Hack 74. Get a Taste of E4X Scripting

Learn the future of XML scripting techniques.

The JavaScript language is officially named ECMAScript. E4X (ECMAScript for XML) is the new ECMA-357 standard (at http://www.ecma-international.org) that extends Edition 3 of ECMAScript. It adds a drop of extra syntax that makes it easy to manipulate XML. This hack presents a brief tour of these features.

E4X is new, and it isn't available in Firefox 1.0. It is being implemented rapidly, though, and is likely to be present in the 1.1 release or thereabouts. It's fun to play with, and it's the future of XML scripting.

6.18.1. Where E4X Fits In

JavaScript code is just one way of manipulating the content of an XML document in the browser. If you want to do so, you have to embed or attach a JavaScript script to that document. That remains the case for E4X.

Once JavaScript is running inside a web document, there are four established ways to interact with that document's content. To briefly review, you can:

Use widely supported but nonstandard DOM 0 JavaScript host objects, such as document.images[3]. Strengths: simple. Weaknesses: limited to HTML.
Use W3C DOM 1, 2, or 3 interfaces, usually starting with document.getElementById() or Microsoft's nonstandard document.all( ). Strengths: generic to all XML. Weaknesses: verbose.
Use nonstandard .innerHTML features to turn a string containing XML into DOM content, or more rarely use the DOM 3 Load & Save interfaces. Strengths: simple. Weaknesses: nonstandard.
Use XPath query patterns [Hack #63], perhaps inside XSLT [Hack #64] . Strengths: powerful. Weaknesses: limited coding features.

E4X uses syntax as simple as the first method to achieve all of the most common uses of the other three. It consists of:

A starting point integrated with the familiar (to many) JavaScript environment
New, simple syntax that makes HTML and XML element access easy
Four new native JavaScript objects, if you happen to like objects
A near-invisible connector to the non-E4X DOM objects in the XML document

6.18.2. Setting Up a Playpen for E4X

You can play with E4X in any old web page, with one restriction. If your script wants to take advantage of E4X, then this won't work for you:

<script type="text/javascript" src="test.js"></script>

This is the new way forward:

<script type="text/javascript;e4x=1" src="test.js"></script>

For this simple exploration, it doesn't matter too much what your test page looks like.

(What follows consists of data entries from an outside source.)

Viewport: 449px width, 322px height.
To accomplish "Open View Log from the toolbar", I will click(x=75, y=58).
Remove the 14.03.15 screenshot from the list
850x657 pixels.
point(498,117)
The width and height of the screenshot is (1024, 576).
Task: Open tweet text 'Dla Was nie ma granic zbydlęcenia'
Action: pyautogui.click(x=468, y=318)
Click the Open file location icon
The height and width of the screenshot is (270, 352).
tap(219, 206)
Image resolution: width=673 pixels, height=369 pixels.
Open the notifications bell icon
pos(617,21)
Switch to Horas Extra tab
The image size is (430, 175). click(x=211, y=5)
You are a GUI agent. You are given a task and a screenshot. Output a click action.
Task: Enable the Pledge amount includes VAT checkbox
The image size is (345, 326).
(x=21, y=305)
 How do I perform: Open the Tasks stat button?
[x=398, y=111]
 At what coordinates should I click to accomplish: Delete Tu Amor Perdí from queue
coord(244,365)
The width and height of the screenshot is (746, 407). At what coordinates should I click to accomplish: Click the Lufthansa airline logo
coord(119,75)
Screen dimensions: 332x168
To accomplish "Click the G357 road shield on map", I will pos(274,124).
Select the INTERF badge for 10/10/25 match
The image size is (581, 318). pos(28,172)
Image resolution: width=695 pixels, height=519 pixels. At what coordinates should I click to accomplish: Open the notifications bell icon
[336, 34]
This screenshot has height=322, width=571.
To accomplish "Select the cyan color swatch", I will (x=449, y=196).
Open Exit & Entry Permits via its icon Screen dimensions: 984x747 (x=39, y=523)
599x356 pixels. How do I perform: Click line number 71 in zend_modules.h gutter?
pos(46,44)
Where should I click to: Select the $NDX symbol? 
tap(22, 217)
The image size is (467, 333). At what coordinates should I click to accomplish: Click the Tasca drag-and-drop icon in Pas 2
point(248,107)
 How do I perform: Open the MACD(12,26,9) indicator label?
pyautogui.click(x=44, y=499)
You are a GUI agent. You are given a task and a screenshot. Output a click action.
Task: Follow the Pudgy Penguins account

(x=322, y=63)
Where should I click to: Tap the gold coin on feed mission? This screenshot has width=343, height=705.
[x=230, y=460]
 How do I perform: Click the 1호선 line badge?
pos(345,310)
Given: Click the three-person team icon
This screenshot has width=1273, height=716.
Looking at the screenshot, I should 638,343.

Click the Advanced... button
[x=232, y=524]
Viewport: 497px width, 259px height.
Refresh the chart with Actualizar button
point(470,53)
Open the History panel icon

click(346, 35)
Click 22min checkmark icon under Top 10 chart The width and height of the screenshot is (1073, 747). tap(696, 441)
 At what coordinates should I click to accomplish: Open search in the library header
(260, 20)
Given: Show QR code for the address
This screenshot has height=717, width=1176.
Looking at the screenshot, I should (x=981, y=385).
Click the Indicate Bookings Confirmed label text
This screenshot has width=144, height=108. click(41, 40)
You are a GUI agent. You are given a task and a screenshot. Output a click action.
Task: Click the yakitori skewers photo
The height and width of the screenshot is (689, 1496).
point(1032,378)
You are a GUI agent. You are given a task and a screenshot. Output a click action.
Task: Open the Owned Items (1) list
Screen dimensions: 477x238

Since E4X is intended for XML first and foremost, we're doing the right thing, using XHTML 1.0 instead of HTML 4.01. Here's a simple test document:

<?xml version="1.0"?>
<!DOCTYPE html PUBLIC "-//W3C//DTD XHTML 1.0 Strict//EN"
     "http://www.w3.org/TR/xhtml1/DTD/xhtml1-strict.dtd">
<html xmlns="http://www.w3.org/1999/xhtml">
  <head>
    <script type="text/javascript;e4x=1" src="test.js" />
  </head>
  <body>
    Test me! <p id="tag-with-no-content" />
  </body>
</html>

Notice the special value for the type attribute. Suppose we also have both the document and a specific tag available in two convenient variables. These might be set up somehow by the test.js script:

var doc = window.document;
var tag = document.getElementById("tag-with-no-content");

So far, this is all plain JavaScript 1.5 or ECMAScript Edition 3. Remember, you have to have an E4X-enabled version of Firefox. Check the release notes for 1.1 and later for details. At worst, you can compile the SpiderMonkey test program called simply js. But that's another story.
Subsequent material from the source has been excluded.